• _Text shown_
Studio album by Frank Zappa
- Released: October 10, 1969
- Recorded: July 18 – August 30, 1969 T.T.G., Los Angeles Sunset Sound, Los Angeles Whitney Studios, Glendale using 16-track
- Genres: Jazz fusion; blues rock; instrumental rock;
- Length: 43:11
- Label: Bizarre/Reprise
- Producer: Frank Zappa

Frank Zappa chronology
| Uncle Meat (1969) | Hot Rats (1969) | Burnt Weeny Sandwich (1970) |

Frank Zappa (solo) chronology
| Lumpy Gravy (1968) | Hot Rats (1969) | Chunga's Revenge (1970) |

Singles from Hot Rats
- "Peaches en Regalia" Released: 1970;

= Hot Rats =

American rock album

Hot Rats is the second solo album and eighth overall album by Frank Zappa, released in October 1969. It was Zappa's first recording project after the dissolution of the original lineup of the Mothers of Invention. Five of the six songs are instrumental, while "Willie the Pimp" features vocals by Captain Beefheart. In his original sleeve notes, Zappa described the album as "a movie for your ears".

Zappa dedicated the album to his newborn son, Dweezil. In February 2009, Dweezil's tribute band to his father, Zappa Plays Zappa, won a Grammy for Best Rock Instrumental Performance for their rendition of "Peaches en Regalia".

• _Excerpted data_
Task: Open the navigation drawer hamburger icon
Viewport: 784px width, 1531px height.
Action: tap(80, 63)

---

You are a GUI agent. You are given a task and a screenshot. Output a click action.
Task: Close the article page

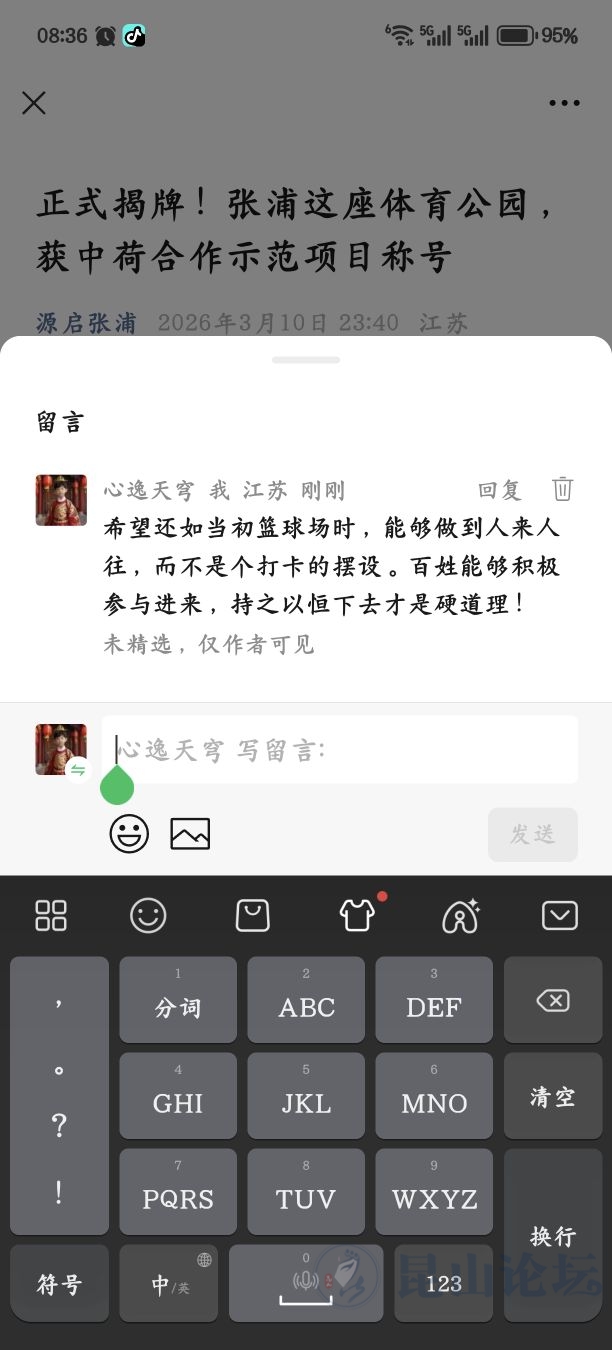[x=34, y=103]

• _Aim of the task_
Pick up the article on the album Hot Rats after its last sentence and keep writing it.

• _Exercise output_
==Background==
After the release of Uncle Meat in April 1969, The Mothers of Invention embarked on a short UK tour, followed by extensive touring of the US and Canada from June through August. It was during this period that the financial strain of supporting a ten-piece band (each of whom was paid $200 a week) began to weigh on Zappa, who considered splitting up the group. One indication that he would do so was the start of work on his second solo album, which began in mid-July. Besides Zappa, multi-instrumentalist Ian Underwood was the only member of the current Mothers lineup to appear on the album, with Underwood also acting as Zappa's primary musical collaborator. Other featured musicians were bassists Max Bennett and Shuggie Otis (who was 15 years old at the time of the session); drummers John Guerin, Paul Humphrey and Ron Selico; and electric violinists Don "Sugarcane" Harris and Jean-Luc Ponty. Just after the sessions were finished in late August, Zappa formally disbanded the original Mothers of Invention.

==Recording==
The album was recorded on what Zappa described as a "homemade 16-track" recorder; the machine was custom built by engineers at TTG Studios in Hollywood in late 1968. Additional tracks made it possible for Zappa to add multiple horn, percussion and keyboard overdubs. For the first time on a rock album, 16-track recording made it possible to create a stereo drum sound, with four of the 16 tracks assigned to the drum kit alone. With this technology, only a few musicians were required to create an especially rich instrumental texture, which mimics the sound of a large group. It was this use of advanced overdubbing that was the main motivation for Zappa, who hated playing in a studio. Because Hot Rats largely consists of instrumental jazz-influenced compositions with extensive soloing, the music sounds very different from earlier Zappa albums, which had featured satirical vocal performances along with extensive use of musique concrète and editing.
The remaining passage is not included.